Stored data
+ + + + +

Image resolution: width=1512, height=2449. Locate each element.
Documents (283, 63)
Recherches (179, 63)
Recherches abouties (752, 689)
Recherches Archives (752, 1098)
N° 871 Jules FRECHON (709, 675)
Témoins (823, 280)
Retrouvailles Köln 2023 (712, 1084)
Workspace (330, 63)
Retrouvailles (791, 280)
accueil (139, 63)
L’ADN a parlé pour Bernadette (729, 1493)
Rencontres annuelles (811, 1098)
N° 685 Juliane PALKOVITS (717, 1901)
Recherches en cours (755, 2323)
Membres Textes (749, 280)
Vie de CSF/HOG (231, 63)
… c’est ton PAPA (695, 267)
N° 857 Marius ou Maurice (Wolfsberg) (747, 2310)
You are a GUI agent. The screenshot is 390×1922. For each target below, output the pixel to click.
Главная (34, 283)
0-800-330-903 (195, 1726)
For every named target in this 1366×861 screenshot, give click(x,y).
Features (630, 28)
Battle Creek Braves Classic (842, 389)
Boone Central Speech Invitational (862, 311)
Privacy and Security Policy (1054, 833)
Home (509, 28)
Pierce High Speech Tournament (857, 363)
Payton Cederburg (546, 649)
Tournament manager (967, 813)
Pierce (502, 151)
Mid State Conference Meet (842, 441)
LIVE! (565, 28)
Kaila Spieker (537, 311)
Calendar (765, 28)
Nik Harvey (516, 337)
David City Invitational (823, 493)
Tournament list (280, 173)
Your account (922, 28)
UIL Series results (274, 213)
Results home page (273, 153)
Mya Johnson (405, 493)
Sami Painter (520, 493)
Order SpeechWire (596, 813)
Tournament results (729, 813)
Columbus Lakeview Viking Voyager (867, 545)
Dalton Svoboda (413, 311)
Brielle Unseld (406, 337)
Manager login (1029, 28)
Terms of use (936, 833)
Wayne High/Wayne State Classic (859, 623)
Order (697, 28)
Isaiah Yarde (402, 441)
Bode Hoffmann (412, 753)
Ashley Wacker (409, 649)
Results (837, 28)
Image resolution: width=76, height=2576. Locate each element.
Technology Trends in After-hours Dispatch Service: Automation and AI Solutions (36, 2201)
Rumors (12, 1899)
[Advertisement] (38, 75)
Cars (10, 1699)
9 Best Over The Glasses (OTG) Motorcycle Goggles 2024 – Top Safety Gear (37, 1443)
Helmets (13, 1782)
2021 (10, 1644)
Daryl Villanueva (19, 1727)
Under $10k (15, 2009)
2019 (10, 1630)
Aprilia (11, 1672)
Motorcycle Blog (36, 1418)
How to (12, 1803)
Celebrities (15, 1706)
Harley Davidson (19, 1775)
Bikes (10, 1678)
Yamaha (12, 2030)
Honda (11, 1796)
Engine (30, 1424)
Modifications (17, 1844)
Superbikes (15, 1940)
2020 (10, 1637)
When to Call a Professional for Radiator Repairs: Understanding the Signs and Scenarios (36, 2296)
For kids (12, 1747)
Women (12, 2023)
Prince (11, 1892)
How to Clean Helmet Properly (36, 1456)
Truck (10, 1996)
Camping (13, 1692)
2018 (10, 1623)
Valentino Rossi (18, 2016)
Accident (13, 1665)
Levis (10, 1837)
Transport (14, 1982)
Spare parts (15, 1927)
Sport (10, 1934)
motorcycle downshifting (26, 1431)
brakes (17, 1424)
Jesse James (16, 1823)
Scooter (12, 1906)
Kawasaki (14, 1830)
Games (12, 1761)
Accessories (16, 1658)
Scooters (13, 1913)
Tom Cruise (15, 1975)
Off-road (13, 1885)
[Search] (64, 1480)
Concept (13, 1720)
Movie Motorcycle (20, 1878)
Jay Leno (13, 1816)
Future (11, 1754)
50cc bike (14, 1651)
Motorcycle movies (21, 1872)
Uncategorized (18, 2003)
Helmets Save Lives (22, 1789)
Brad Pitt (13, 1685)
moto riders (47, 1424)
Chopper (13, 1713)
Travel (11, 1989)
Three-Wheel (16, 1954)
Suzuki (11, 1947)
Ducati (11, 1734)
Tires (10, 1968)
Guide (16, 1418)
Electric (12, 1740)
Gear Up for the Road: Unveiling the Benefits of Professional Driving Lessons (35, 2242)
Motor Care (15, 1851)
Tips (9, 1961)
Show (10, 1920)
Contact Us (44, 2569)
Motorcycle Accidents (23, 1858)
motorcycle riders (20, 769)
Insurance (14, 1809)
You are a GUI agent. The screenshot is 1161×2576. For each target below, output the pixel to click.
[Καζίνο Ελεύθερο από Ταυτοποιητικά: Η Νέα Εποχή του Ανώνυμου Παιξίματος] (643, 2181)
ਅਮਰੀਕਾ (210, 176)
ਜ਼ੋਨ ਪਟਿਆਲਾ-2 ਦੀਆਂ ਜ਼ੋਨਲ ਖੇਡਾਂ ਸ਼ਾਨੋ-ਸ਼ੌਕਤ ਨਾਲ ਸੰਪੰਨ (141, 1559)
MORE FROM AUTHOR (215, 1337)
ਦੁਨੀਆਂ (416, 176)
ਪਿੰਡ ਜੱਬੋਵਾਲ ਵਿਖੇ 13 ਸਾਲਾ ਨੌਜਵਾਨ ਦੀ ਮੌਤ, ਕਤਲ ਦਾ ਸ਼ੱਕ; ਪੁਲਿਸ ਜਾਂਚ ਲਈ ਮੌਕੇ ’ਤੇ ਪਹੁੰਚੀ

+ + + + +

PROMPT -
Begin at the line above that has "Mya Johnson (405, 493)" and stop after the line that has "motorcycle riders (20, 769)", copying each line exactly and adding nothing else.

WRITTEN ANSWER -
Mya Johnson (405, 493)
Sami Painter (520, 493)
Order SpeechWire (596, 813)
Tournament results (729, 813)
Columbus Lakeview Viking Voyager (867, 545)
Dalton Svoboda (413, 311)
Brielle Unseld (406, 337)
Manager login (1029, 28)
Terms of use (936, 833)
Wayne High/Wayne State Classic (859, 623)
Order (697, 28)
Isaiah Yarde (402, 441)
Bode Hoffmann (412, 753)
Ashley Wacker (409, 649)
Results (837, 28)
Image resolution: width=76, height=2576. Locate each element.
Technology Trends in After-hours Dispatch Service: Automation and AI Solutions (36, 2201)
Rumors (12, 1899)
[Advertisement] (38, 75)
Cars (10, 1699)
9 Best Over The Glasses (OTG) Motorcycle Goggles 2024 – Top Safety Gear (37, 1443)
Helmets (13, 1782)
2021 (10, 1644)
Daryl Villanueva (19, 1727)
Under $10k (15, 2009)
2019 (10, 1630)
Aprilia (11, 1672)
Motorcycle Blog (36, 1418)
How to (12, 1803)
Celebrities (15, 1706)
Harley Davidson (19, 1775)
Bikes (10, 1678)
Yamaha (12, 2030)
Honda (11, 1796)
Engine (30, 1424)
Modifications (17, 1844)
Superbikes (15, 1940)
2020 (10, 1637)
When to Call a Professional for Radiator Repairs: Understanding the Signs and Scenarios (36, 2296)
For kids (12, 1747)
Women (12, 2023)
Prince (11, 1892)
How to Clean Helmet Properly (36, 1456)
Truck (10, 1996)
Camping (13, 1692)
2018 (10, 1623)
Valentino Rossi (18, 2016)
Accident (13, 1665)
Levis (10, 1837)
Transport (14, 1982)
Spare parts (15, 1927)
Sport (10, 1934)
motorcycle downshifting (26, 1431)
brakes (17, 1424)
Jesse James (16, 1823)
Scooter (12, 1906)
Kawasaki (14, 1830)
Games (12, 1761)
Accessories (16, 1658)
Scooters (13, 1913)
Tom Cruise (15, 1975)
Off-road (13, 1885)
[Search] (64, 1480)
Concept (13, 1720)
Movie Motorcycle (20, 1878)
Jay Leno (13, 1816)
Future (11, 1754)
50cc bike (14, 1651)
Motorcycle movies (21, 1872)
Uncategorized (18, 2003)
Helmets Save Lives (22, 1789)
Brad Pitt (13, 1685)
moto riders (47, 1424)
Chopper (13, 1713)
Travel (11, 1989)
Three-Wheel (16, 1954)
Suzuki (11, 1947)
Ducati (11, 1734)
Tires (10, 1968)
Guide (16, 1418)
Electric (12, 1740)
Gear Up for the Road: Unveiling the Benefits of Professional Driving Lessons (35, 2242)
Motor Care (15, 1851)
Tips (9, 1961)
Show (10, 1920)
Contact Us (44, 2569)
Motorcycle Accidents (23, 1858)
motorcycle riders (20, 769)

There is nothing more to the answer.